INSTRUCTIONS TO FOLLOW
The response should repeat word for word every line below from the one with "Click the red Laser Off button" to the one with "Click the Cut (剪下) scissors icon", inclusive, and nothing else; leave pictures out.

DATA RECORDS
::::

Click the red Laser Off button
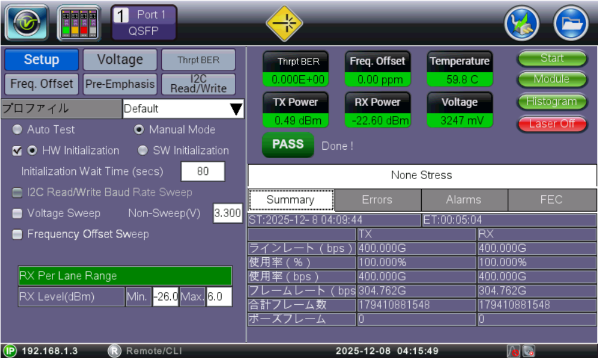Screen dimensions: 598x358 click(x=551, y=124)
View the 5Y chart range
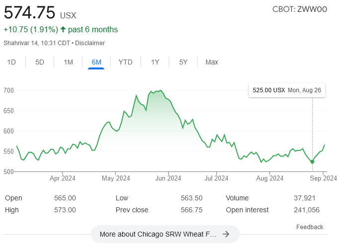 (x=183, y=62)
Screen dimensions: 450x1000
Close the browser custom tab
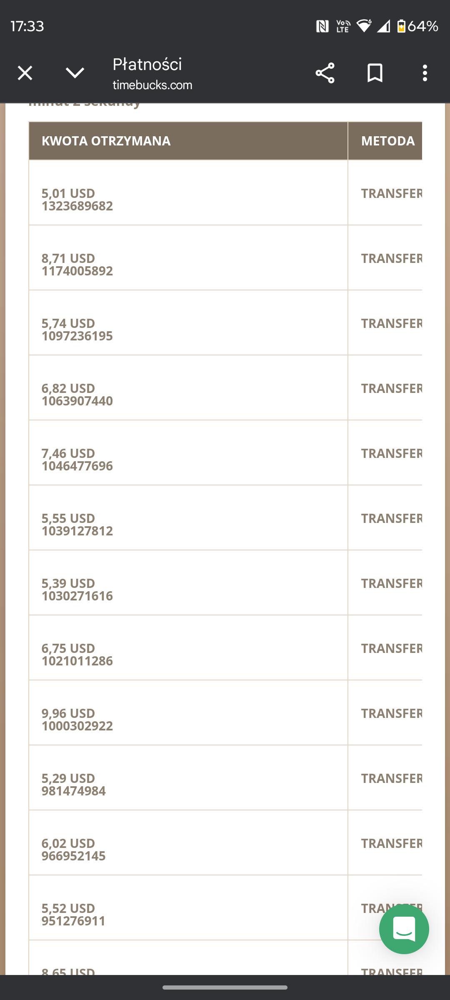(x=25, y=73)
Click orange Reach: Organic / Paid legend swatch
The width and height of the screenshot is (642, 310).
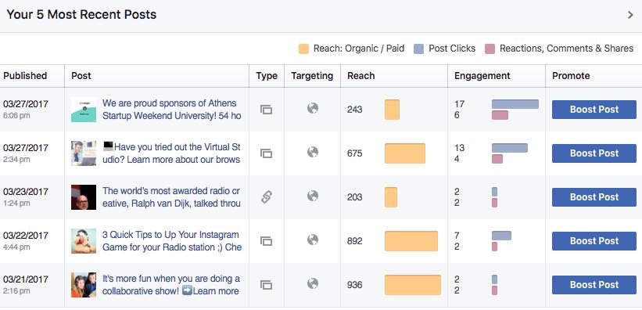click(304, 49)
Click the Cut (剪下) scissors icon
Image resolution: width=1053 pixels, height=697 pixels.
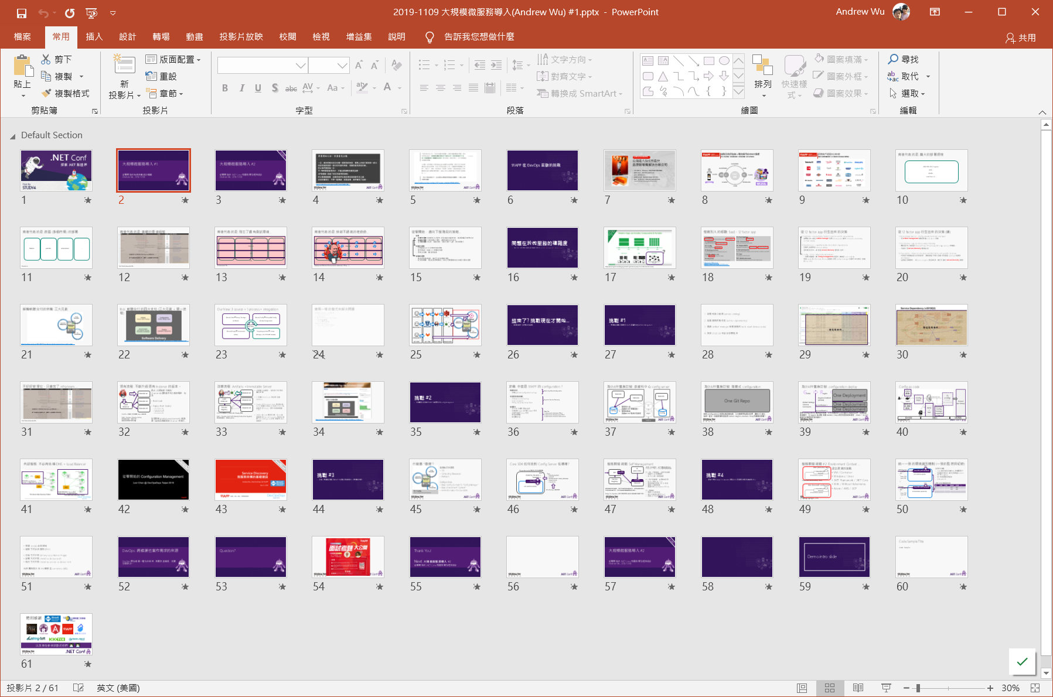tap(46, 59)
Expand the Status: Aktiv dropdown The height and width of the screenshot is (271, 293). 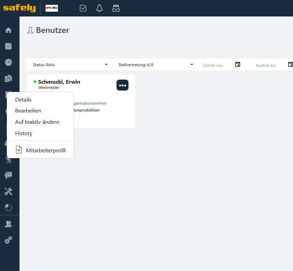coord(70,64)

::::

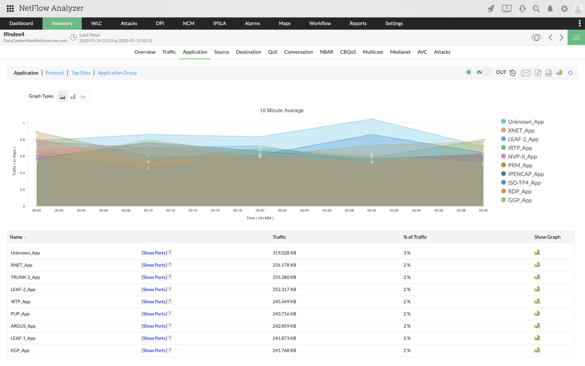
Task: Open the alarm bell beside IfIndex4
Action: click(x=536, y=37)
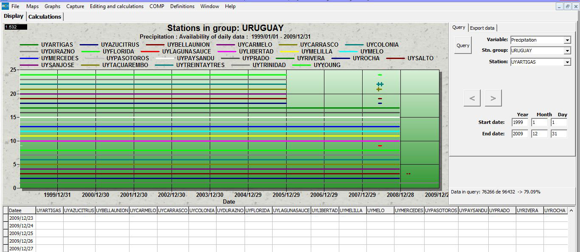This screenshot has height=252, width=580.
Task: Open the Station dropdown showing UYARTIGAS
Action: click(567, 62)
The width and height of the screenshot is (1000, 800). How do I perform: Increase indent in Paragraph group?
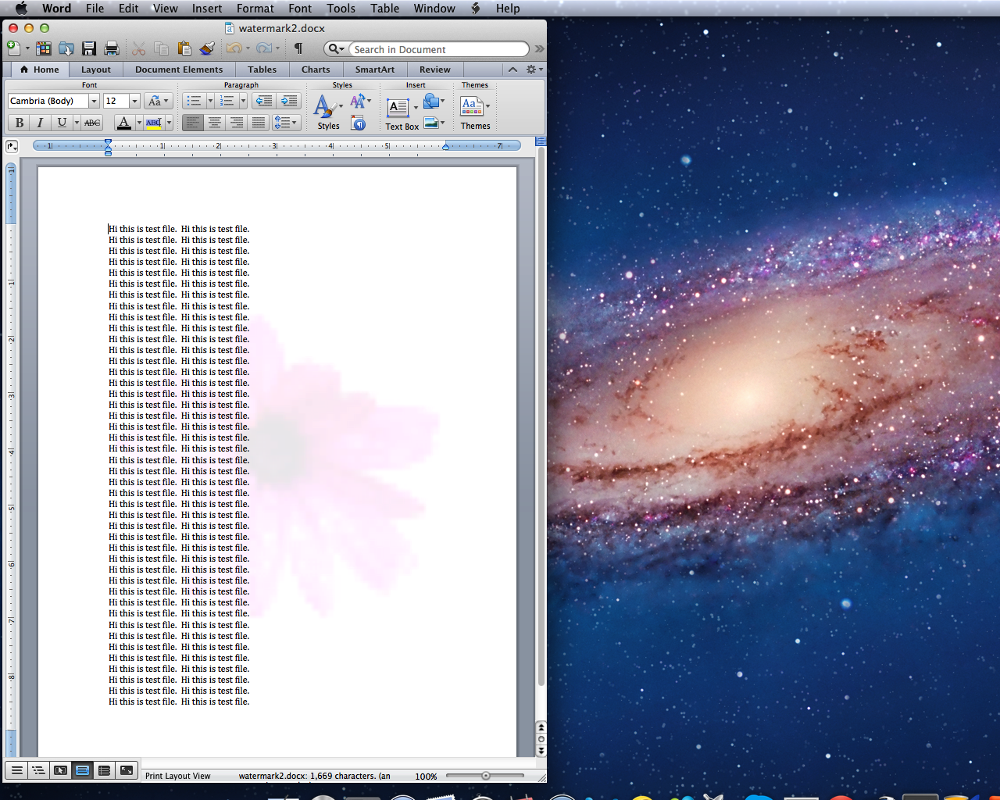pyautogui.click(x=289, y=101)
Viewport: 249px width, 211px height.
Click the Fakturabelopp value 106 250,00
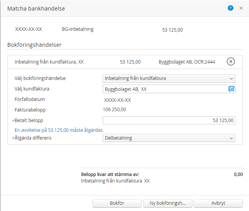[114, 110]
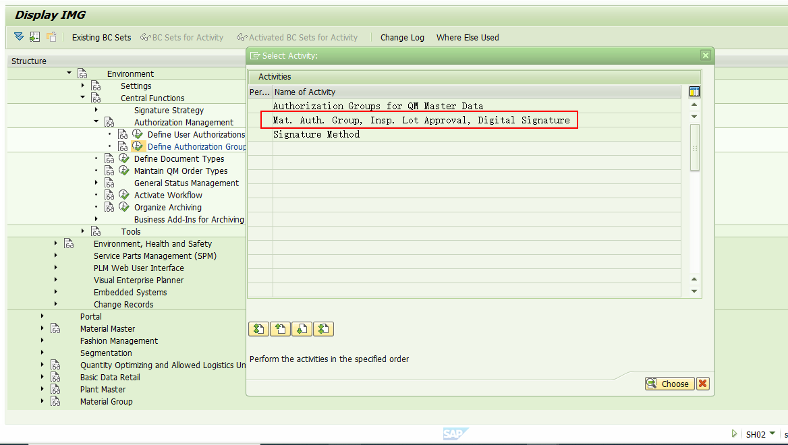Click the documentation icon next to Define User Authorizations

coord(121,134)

::::

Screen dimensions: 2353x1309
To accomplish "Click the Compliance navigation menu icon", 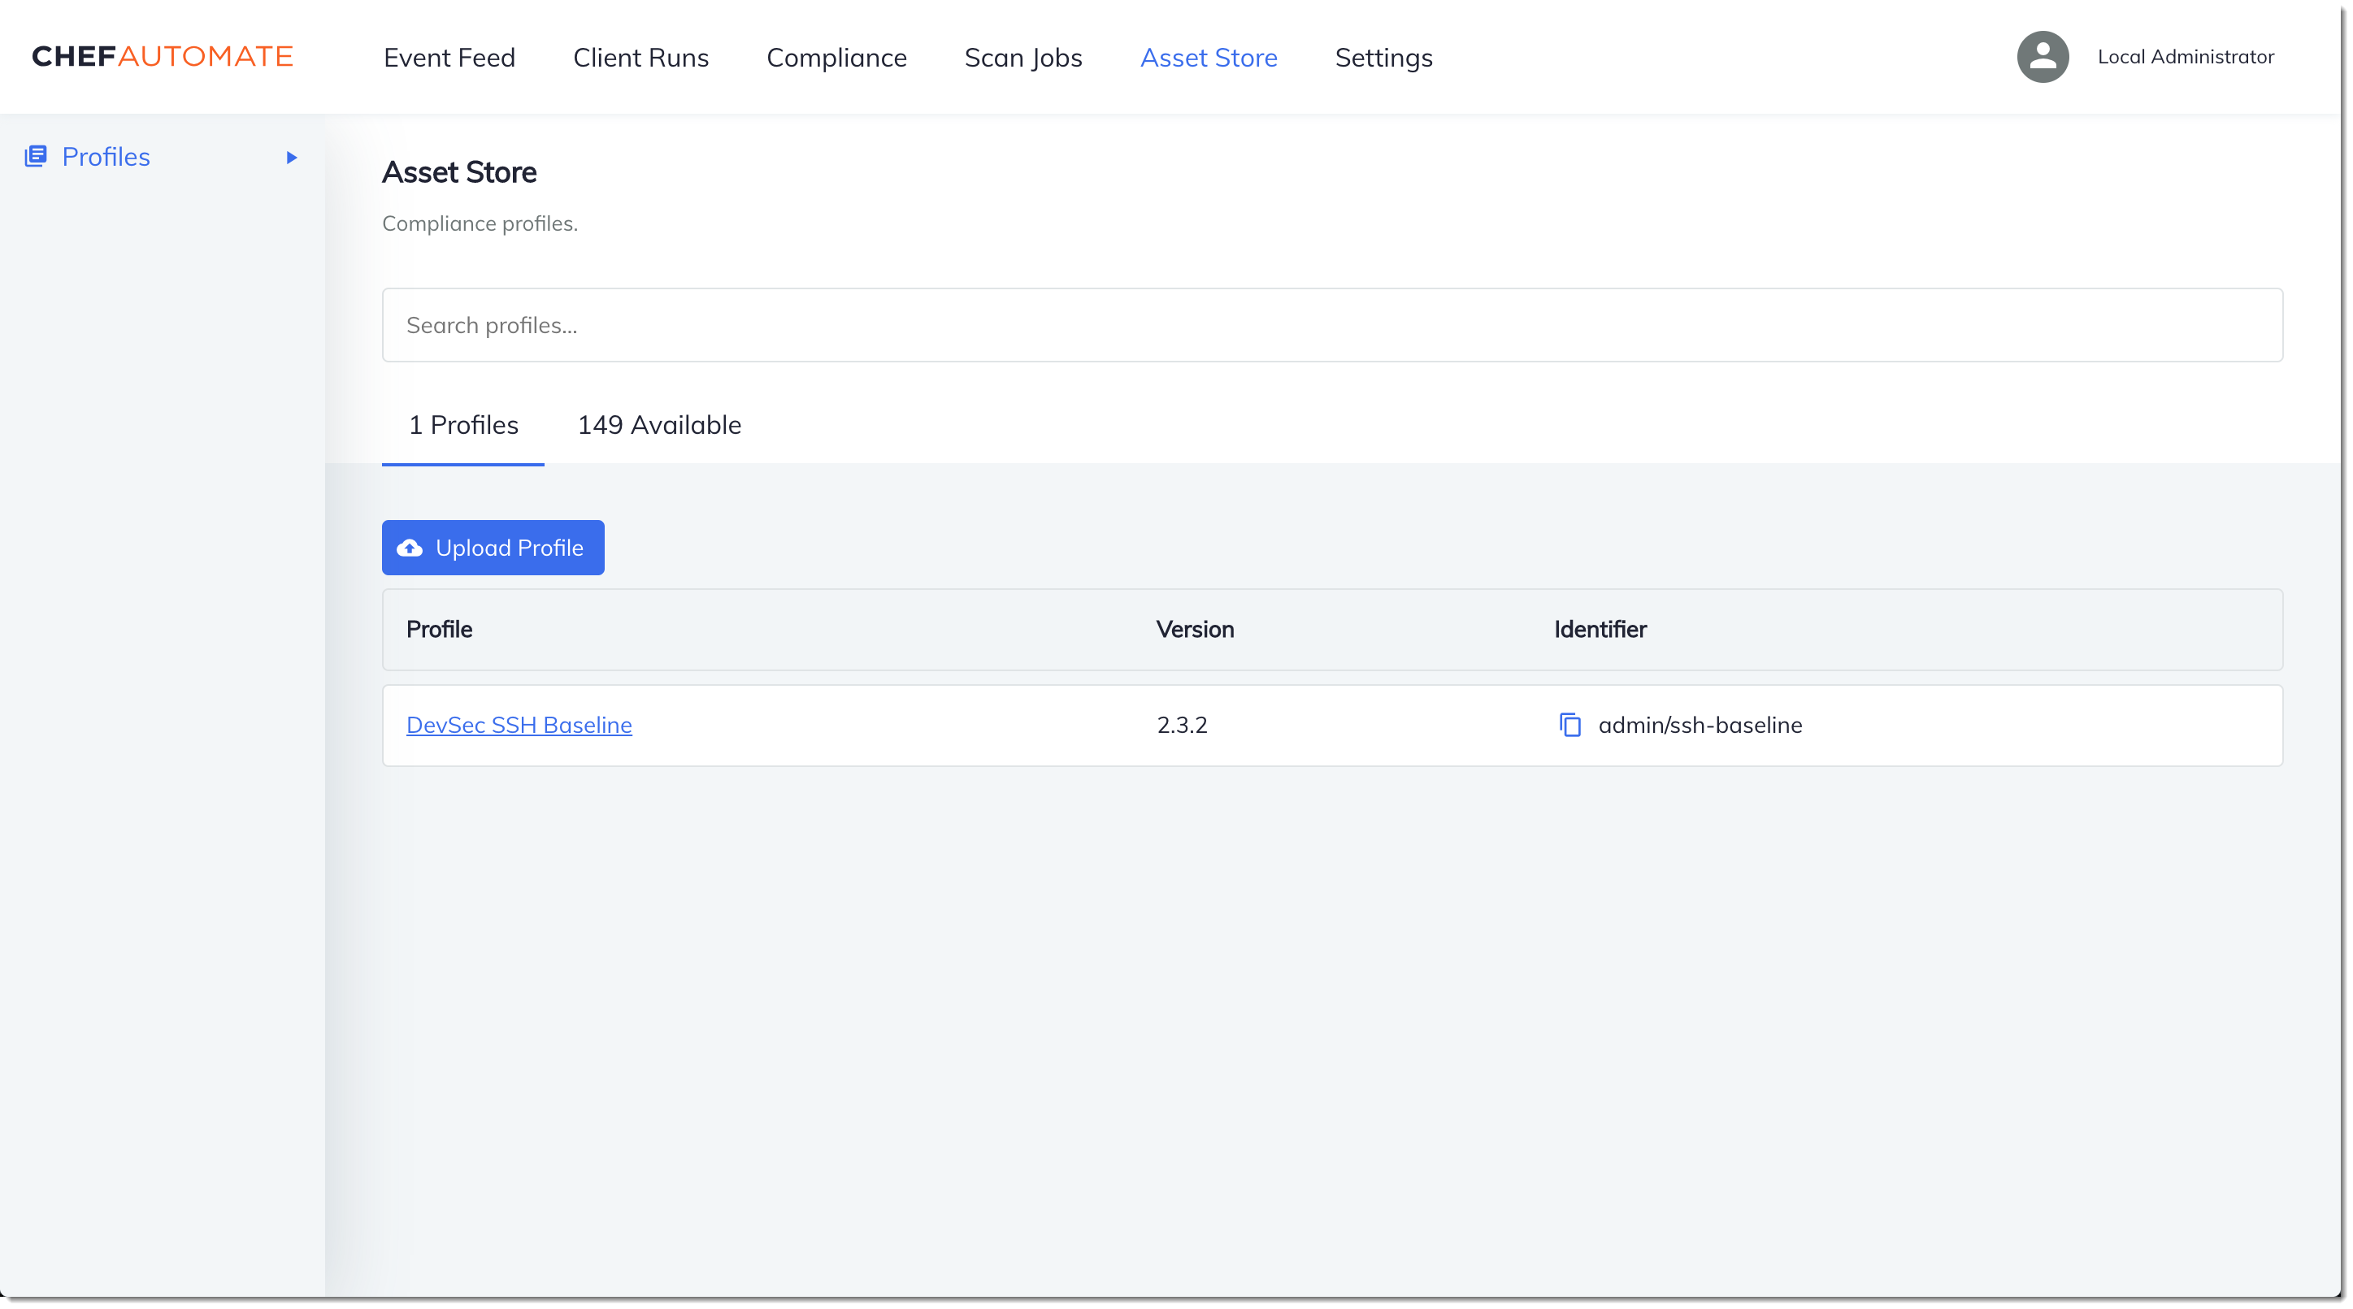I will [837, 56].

::::

RESULT FOR THIS TASK
Click the red Laser Off button
Screen dimensions: 598x358 click(x=551, y=124)
View the 5Y chart range
 (x=183, y=62)
Screen dimensions: 450x1000
Close the browser custom tab
(x=25, y=73)
Click orange Reach: Organic / Paid legend swatch
The width and height of the screenshot is (642, 310).
click(304, 49)
Click the Cut (剪下) scissors icon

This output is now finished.